7. The facts recorded by the learned Sessions Judge, which are not sought to be disputed by the petitioner before this Court, reveals that 24 prosecution witnesses were examined during the course of the trial and the statement of the petitioner u/s 313 CrPC was recorded on 29.08.2016. The petitioner, thereafter, was given an opportunity to adduce defence witness. On the failure of the petitioner to bring any defence witness, the opportunity was closed vide order dated 18.09.2017 and the matter was posted for final argument. On 26.07.2019, the petitioner filed Crl.Misc.Application No.9 of 2019 before the trial Court seeking recalling of PW-1, Pw-2, PW-16, PW-20 and PW-22 and on the same date filed another Crl.Misc.Application No.8/2019 praying for summoning additional defense witnesses, without disclosing the fact that the opportunity was closed by order dated 18.09.2017. The application for summoning additional defense witnesses was allowed, however, the application seeking recalling of PW-1, Pw-2, PW-16, PW-20 and PW-22 was rejected by the trial Court by common order dated 23.01.2020. The order of rejection attained finality as the same was not challenged before any higher forum.

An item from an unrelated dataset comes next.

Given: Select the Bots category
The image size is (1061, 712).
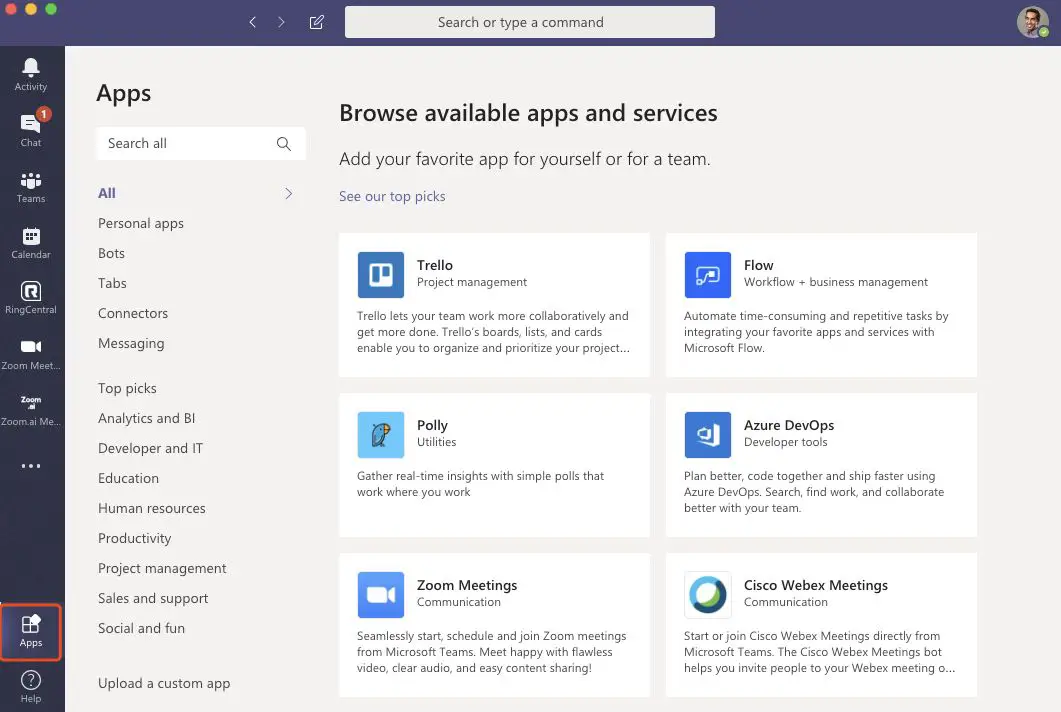Looking at the screenshot, I should (x=111, y=253).
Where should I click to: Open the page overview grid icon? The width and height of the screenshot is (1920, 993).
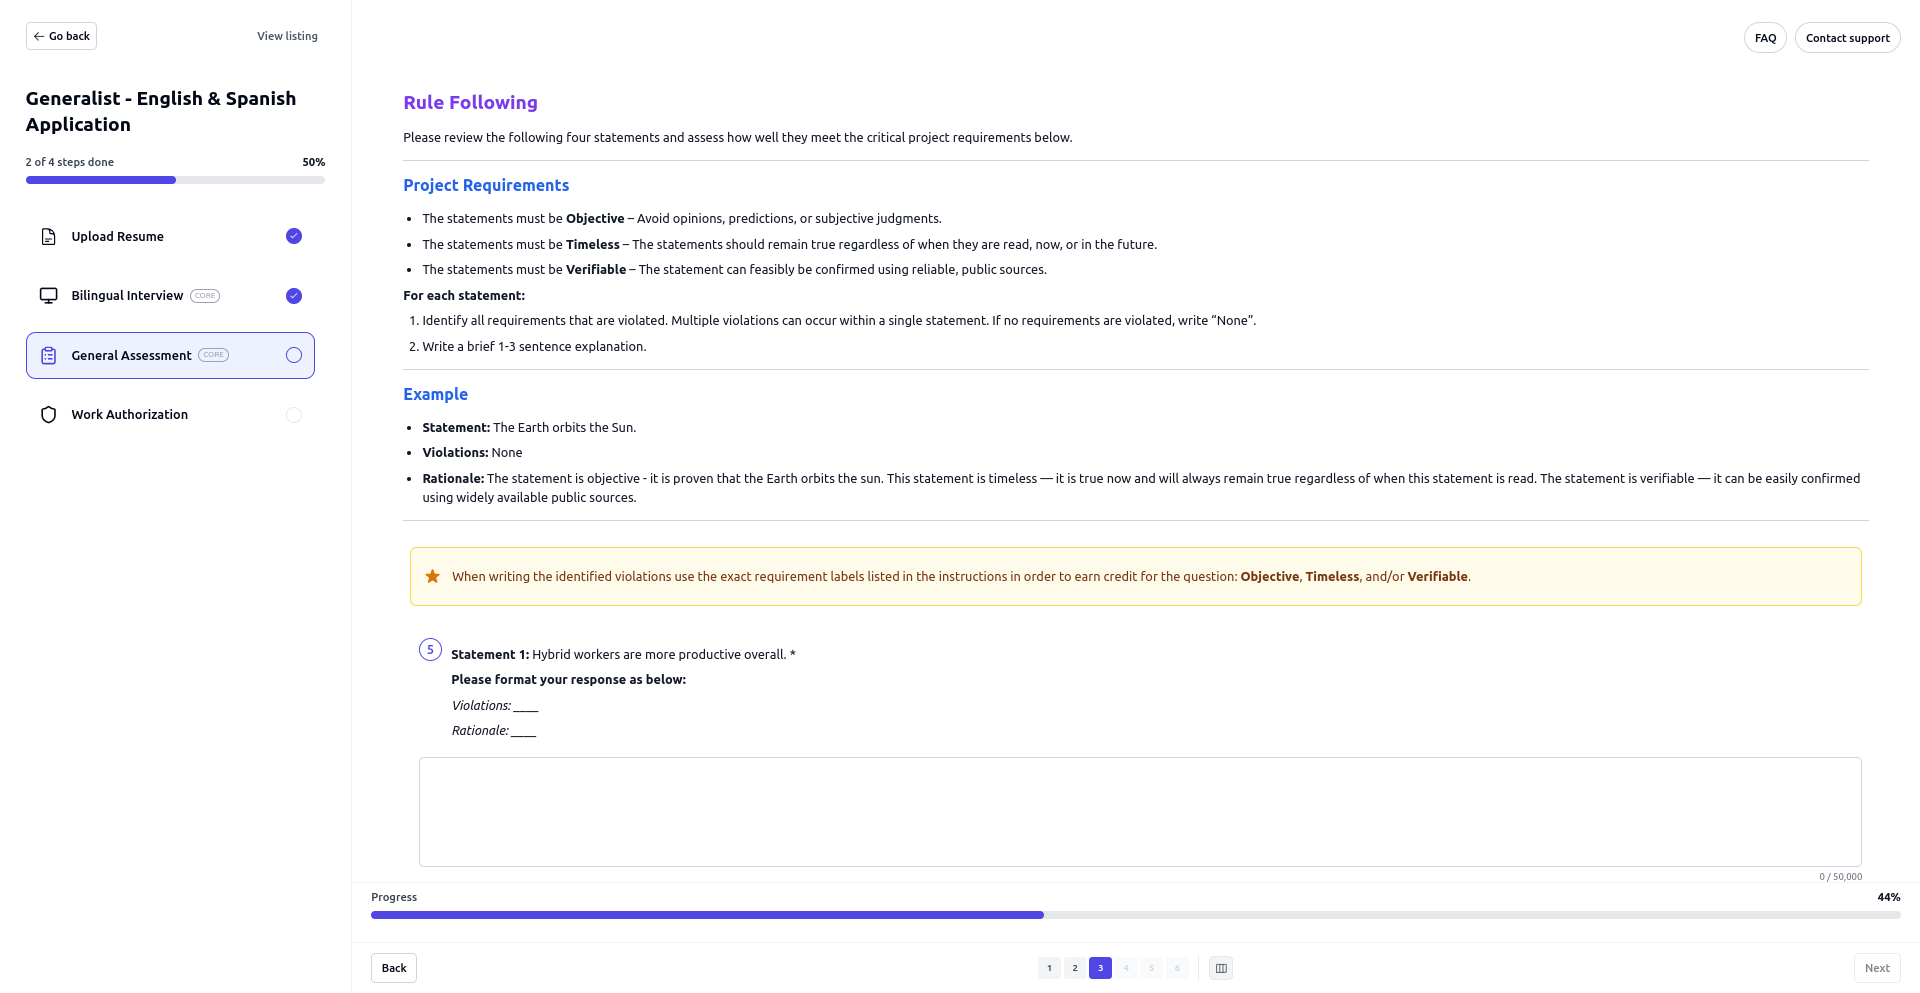[1221, 968]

8. It transpires from the record that PW-1 was examined and discharged on 10.09.2015, PW-2 and PW-3 were examined and discharged on 14.09.2015 and PW-5 was examined and discharged 28.09.2015. There is nothing on record to justify as to why it took 7 (seven) years for the petitioner for filing Misc.Case No.60 of 2022 seeking recalling of the said witnesses. Moreover, the order dated 20.06.2023 reveals that Misc.Case No.60 of 2022 was preferred on the same ground basing on which Crl.Misc.Application No.9 of 2019 was filed. The petitioner has failed to assign any fresh or new ground for filing the successive application. It is also not the case of the petitioner that he was not provided effective legal assistance during the course of the trial. In fact, it appears that he was represented by a counsel of his choice and the counsel who filed the Crl.Misc.Application No.9 of 2019 has also filed the Misc.Case No.60 of 2022. The prayer of the petitioner, as such, appears to be frivolous and vexatious.

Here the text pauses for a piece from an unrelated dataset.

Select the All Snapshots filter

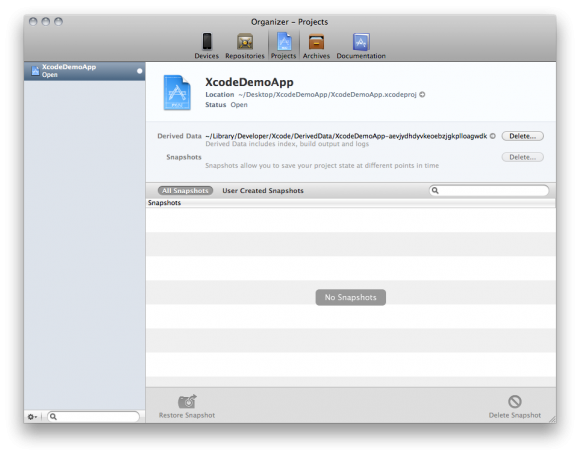point(185,191)

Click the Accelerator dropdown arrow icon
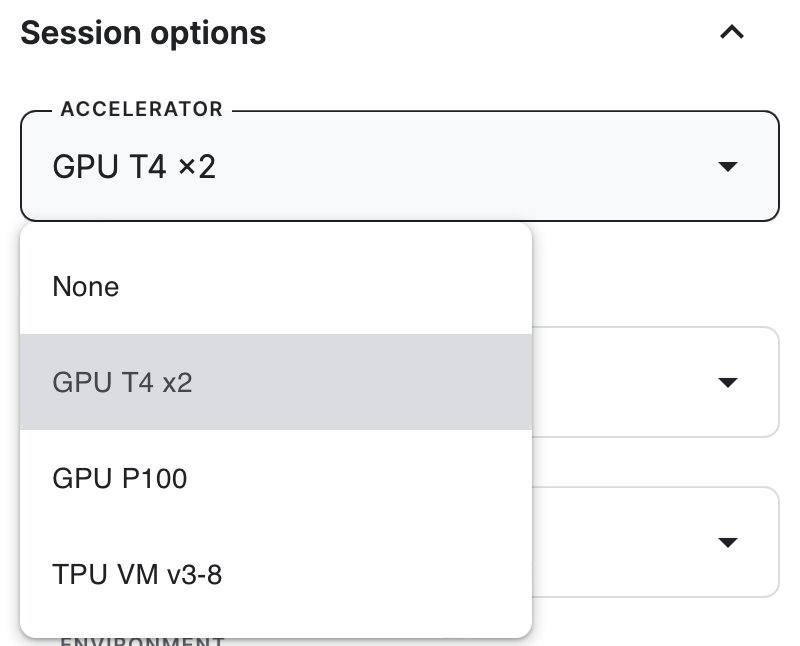coord(728,166)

9. The plea of alibi taken at the trial by an accused essentially requires to be proved by adducing defence witness. However, there is no law which debars an accused from establishing his plea of alibi from the evidence of prosecution witness; but after entering defense, if the accused fails to establish his plea, he cannot, as a matter of right, revert to the prosecution witness seeking re-examination. The record reveals that the petitioner, in the instant case, was given an opportunity to establish his defense and 2 defence witnesses were examined on 06.02.2020 and 04.08.2020. Further, there is no cogent explanation by the petitioner for the delay in filing the fresh application seeking recall of witnesses, particularly, after significant progress of the trial. In the above situation, it is clear that the subsequent application for the same witnesses without fresh ground after prior rejection is also not aimed at advancing the cause of justice.

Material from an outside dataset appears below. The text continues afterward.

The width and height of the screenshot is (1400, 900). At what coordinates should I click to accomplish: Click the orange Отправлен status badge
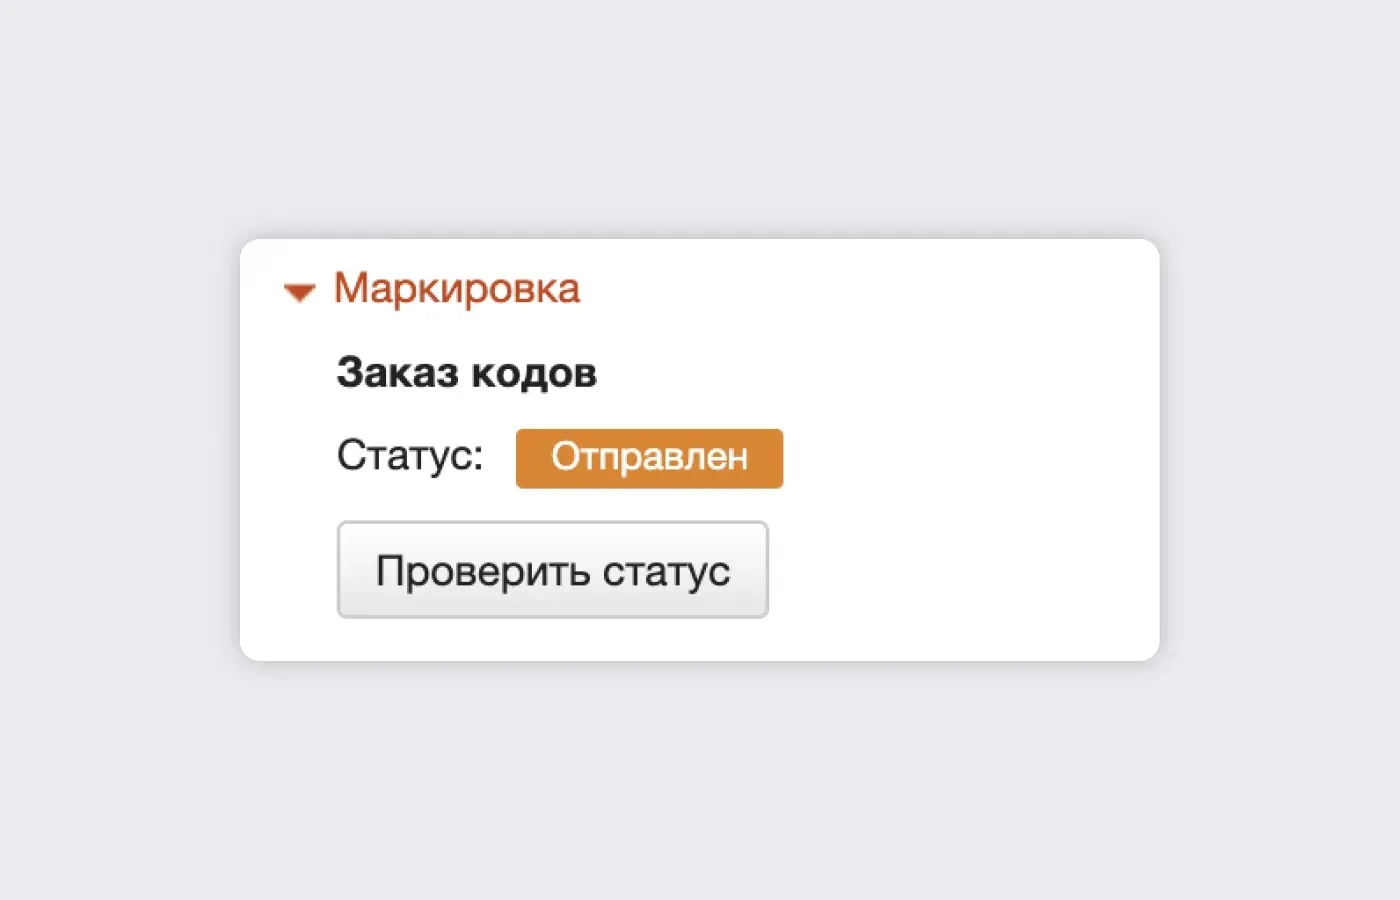[x=648, y=458]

10. The learned Sessions Judge, while passing the order dated 20.06.2023 has taken into consideration the proposition of law laid down by the Apex Court in Varsha Garg (supra) and UT of Dadra and Haveli & ors v. Fatih Sinh and Mohon Singh Chauhan (2006) 7 SCC 529. The learned Senior counsel in his argument has not pointed out any illegality or infirmity in the recording of the fact and the reasoning of the learned Sessions Judge. Although, reliance was placed on the decision of Varsha Garg (supra) on behalf of the petitioner before this Court, nothing was pointed out to project that the impugned order was passed in utter disregard of the proposition of law laid down therein.

11. In view of the discussion made above, the petitioner has failed to make out a case for interference by this Court in exercise of its revisional jurisdiction. The petition, as such, is devoid of merit and accordingly stands dismissed.